● Extract
════════════════════

What Is a GST/HST Carousel Scheme?

The CRA explains that in a GST/HST carousel scheme, a group of businesses collude to set up a fake supply chain to collect GST/HST refunds. The businesses sell non-existent goods or the same goods repeatedly. One of them collects the GST/HST or creates fake documentation to show that they charged GST/HST. However, the business does not remit the collected tax to the government. The last business involved in the supply chain may claim that they have exported the goods offshore. All of the companies (other than that which did not remit the owed tax) then will claim refunds on the tax they purported to pay to the missing trader. This allows them to attempt to profit from GST/HST deductions based on the fake transactions and to which they are not entitled.

In order to create a carousel scheme, goods and services must be imported into the country, transferred to some other businesses, and then exported out of the country. The scheme is complete when a shell company receives an unwarranted refund from the government for tax that it never paid.

Carousel frauds are more common in Eastern Europe where governments lose hundreds of millions of dollars to it every year. However, in recent years, it has become a bigger problem in Canada. Here, the industries most likely to be involved in these schemes tend to be:

  • Scrap gold and refined precious metals
  • Software
  • Media
  • Telecommunications

Infamous GST/HST Carousel Schemes

GST/HST carousel schemes have become a major problem for CRA in recent years, leading to the CRA to improve its ability to detect and prevent them. Some recent instances of GST/HST carousel schemes include:

United Kingdom-Based Scheme Attempts to Obtain $52M in Canadian Tax Refunds

In this scheme, 11 foreign nationals based in Great Britain were able to obtain $4.7 million in GST/HST refunds and rebates before the CRA detected the fraud. The scheme attempted to obtain more than $52 million from fraudulent tax refunds. The CRA conducted raids in Ontario, as did Her Majesty’s Revenue and Customs department. The scheme endured from 2011 to 2015. 11 people set up 84 corporations and falsified bank statements, sales invoices, and other documents to carry out the scheme.

The CRA detected the scam once it noticed similarities for many of the GST/HST returns it received, including:

  • Many of the businesses claimed they were in the telecommunications industry but had little evidence of business activity
  • Many refunds were for $1 million or more
  • The company’s shareholders were not Canadian residents
  • Addresses belonged to virtual offices or post office boxes
  • Many of the businesses failed to file T2 corporate tax returns
  • All of the businesses reported “nil net income”

Over 80 tax investigators executed search warrants at three locations in Ontario and six locations in the United Kingdom.

════════════════════

● Rows from a dataset

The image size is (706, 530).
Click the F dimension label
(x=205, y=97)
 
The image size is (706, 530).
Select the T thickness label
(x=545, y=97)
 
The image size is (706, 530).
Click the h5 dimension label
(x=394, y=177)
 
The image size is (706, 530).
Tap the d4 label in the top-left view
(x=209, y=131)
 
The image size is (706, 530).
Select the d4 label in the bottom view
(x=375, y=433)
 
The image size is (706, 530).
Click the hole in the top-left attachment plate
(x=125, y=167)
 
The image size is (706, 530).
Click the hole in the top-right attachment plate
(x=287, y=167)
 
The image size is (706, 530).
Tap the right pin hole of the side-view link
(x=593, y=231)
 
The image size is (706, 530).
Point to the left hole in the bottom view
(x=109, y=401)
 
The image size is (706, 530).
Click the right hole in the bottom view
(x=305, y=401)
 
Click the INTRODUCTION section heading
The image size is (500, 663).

════════════════════

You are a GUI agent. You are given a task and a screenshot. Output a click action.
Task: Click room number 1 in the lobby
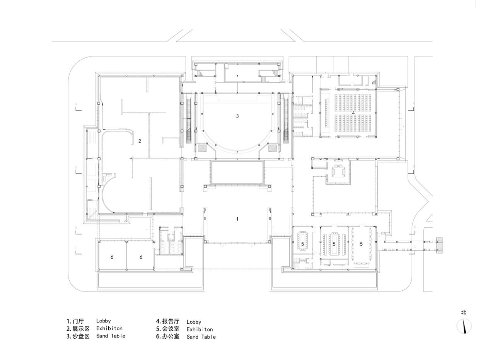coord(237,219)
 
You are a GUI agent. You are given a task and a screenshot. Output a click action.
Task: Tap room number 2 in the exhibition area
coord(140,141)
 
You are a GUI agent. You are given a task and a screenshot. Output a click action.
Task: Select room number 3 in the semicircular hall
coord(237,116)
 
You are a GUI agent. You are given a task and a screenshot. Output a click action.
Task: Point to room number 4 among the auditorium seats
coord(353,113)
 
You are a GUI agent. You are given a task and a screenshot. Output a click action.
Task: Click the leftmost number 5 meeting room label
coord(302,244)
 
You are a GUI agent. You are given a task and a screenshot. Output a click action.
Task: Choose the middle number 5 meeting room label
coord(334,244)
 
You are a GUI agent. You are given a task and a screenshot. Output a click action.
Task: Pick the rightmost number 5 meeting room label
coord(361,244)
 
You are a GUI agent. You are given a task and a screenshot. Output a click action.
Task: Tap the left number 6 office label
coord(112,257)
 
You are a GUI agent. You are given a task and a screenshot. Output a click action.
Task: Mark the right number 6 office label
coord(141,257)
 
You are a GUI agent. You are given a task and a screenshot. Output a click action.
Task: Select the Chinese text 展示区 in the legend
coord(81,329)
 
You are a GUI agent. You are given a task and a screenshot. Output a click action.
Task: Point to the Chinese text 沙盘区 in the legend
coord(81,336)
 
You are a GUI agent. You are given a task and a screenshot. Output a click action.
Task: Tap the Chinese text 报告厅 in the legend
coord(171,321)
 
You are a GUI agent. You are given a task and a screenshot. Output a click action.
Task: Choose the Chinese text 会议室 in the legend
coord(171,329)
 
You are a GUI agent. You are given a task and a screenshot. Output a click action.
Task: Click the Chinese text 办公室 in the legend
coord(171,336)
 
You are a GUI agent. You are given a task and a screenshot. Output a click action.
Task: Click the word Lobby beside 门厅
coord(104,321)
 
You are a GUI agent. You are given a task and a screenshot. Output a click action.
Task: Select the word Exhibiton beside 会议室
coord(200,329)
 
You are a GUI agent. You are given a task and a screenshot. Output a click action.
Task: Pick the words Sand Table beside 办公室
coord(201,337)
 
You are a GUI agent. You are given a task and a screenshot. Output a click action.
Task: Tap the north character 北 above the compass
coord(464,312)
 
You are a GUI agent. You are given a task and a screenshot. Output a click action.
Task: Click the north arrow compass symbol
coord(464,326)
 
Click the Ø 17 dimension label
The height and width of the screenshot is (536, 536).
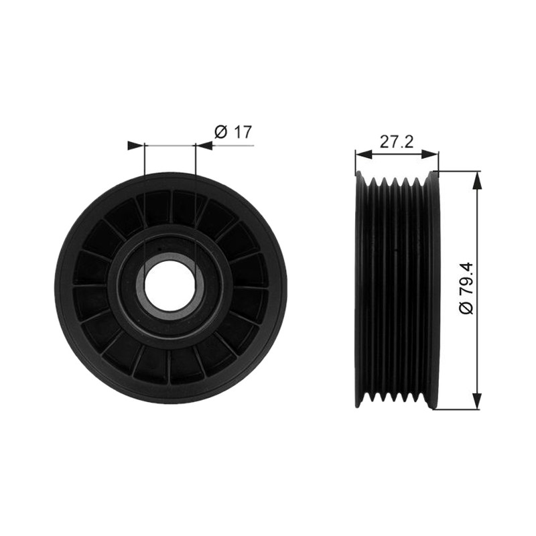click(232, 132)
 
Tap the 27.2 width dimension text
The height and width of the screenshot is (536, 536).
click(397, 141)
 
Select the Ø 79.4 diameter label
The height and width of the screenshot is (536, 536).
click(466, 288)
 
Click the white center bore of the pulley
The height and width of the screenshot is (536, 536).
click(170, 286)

════════════════════

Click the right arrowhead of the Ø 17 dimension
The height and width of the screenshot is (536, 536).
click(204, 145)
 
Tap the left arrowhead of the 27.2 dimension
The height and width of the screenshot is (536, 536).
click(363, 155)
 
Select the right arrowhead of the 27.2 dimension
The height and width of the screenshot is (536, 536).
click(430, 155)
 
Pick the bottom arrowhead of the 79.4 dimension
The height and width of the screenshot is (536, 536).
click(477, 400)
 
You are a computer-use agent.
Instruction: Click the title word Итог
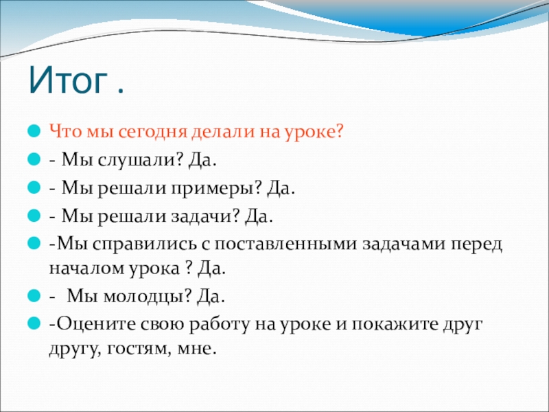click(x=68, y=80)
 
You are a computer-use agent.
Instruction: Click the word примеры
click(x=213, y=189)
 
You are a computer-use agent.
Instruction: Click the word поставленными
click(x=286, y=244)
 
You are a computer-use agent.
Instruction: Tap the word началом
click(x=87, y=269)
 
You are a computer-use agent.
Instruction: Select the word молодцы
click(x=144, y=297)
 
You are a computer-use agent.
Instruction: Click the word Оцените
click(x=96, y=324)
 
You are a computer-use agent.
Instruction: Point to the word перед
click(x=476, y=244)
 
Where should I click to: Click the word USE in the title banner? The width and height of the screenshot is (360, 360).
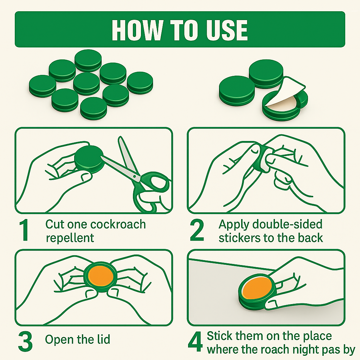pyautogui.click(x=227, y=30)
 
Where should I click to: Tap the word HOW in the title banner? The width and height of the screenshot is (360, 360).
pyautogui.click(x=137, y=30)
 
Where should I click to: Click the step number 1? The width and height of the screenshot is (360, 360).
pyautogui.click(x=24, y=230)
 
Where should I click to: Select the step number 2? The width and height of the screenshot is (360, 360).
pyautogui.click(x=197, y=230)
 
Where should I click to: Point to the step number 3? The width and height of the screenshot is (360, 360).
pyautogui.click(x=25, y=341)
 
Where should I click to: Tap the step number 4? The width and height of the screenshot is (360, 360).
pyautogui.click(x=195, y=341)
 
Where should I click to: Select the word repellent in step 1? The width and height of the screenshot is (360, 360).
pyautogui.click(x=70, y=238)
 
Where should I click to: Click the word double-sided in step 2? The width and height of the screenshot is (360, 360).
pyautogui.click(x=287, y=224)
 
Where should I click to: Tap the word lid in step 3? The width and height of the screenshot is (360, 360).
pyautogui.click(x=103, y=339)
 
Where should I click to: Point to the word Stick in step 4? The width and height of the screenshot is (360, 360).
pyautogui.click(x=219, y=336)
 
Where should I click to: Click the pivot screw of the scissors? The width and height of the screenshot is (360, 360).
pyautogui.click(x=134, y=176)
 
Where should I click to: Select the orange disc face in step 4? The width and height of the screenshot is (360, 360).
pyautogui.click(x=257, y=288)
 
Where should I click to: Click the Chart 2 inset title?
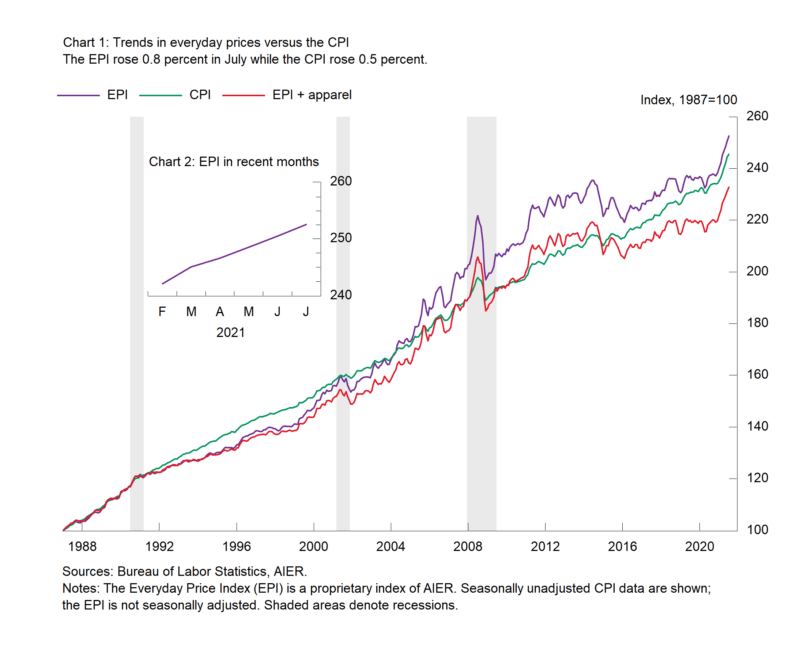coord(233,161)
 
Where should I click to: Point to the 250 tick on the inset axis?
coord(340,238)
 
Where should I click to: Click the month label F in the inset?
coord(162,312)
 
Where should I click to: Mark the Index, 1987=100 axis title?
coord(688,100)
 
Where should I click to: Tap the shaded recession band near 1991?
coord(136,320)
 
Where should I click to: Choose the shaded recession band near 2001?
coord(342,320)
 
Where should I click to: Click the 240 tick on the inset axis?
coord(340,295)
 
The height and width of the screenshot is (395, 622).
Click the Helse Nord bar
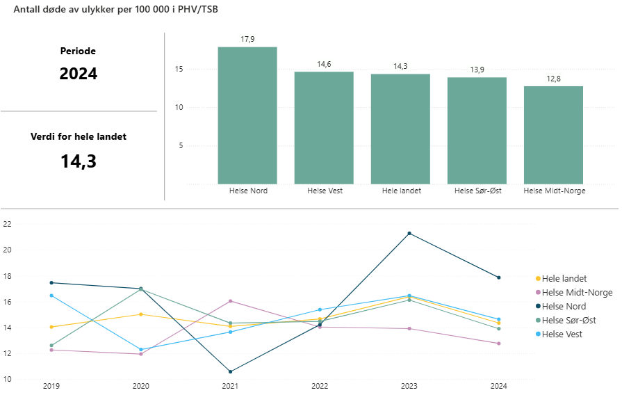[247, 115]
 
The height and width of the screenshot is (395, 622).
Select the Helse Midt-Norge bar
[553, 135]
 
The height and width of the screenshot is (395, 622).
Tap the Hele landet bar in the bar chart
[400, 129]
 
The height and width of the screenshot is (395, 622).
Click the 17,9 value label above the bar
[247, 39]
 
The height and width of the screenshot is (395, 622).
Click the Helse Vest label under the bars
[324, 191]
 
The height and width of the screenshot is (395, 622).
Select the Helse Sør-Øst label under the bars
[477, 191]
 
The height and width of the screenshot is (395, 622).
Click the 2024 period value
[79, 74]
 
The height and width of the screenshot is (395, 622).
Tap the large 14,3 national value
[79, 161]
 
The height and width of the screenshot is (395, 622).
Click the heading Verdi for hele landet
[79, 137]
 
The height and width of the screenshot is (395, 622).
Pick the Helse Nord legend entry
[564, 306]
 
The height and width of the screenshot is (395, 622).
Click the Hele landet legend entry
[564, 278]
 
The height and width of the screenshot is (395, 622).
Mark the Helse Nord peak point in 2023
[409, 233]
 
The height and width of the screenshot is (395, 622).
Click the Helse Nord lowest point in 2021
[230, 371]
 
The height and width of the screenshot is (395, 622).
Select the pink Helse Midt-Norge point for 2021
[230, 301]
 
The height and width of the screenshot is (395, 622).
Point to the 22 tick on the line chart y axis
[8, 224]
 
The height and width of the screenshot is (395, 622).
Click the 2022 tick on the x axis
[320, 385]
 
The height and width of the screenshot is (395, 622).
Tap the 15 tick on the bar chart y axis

════════════════════

● Aim of the exercise
Resume the text on GST/HST carousel schemes, beginning after its final sentence. The rows are not needed for anything here.

● Output of the task
Targeted Effort Saves Canadian Government $526.4 Million

The CRA reports that it devoted additional audit resources to help identify fraudulent GST/HST refunds from April 1, 2016 to March 31, 2017. These CRA efforts resulted in:

  • More than 70,000 GST/HST audits and examinations
  • The prevention of $1.27 billion in unwarranted GST/HST refunds being issued
  • The denial of more than $223.9 million in refunds
  • $302.4 million in assessments for GST/HST
  • Assessment of $168.1 million for accounts that involved carousel schemes

 

Possible Consequences for Innocent Businesses

While the CRA’s investigative effort can protect the integrity of the economy, the CRA can sometimes cause harm to legitimate businesses. Sometimes, legitimate businesses may unknowingly be used in these schemes. For example, the CRA may not issue a GST/HST refund the business is due and expecting. Instead, it might decide to conduct an audit that takes over a year to complete. The CRA may conduct a thorough investigation that involves validating alleged transactions and reported activity. This can have devastating effects on the business’ cash flow.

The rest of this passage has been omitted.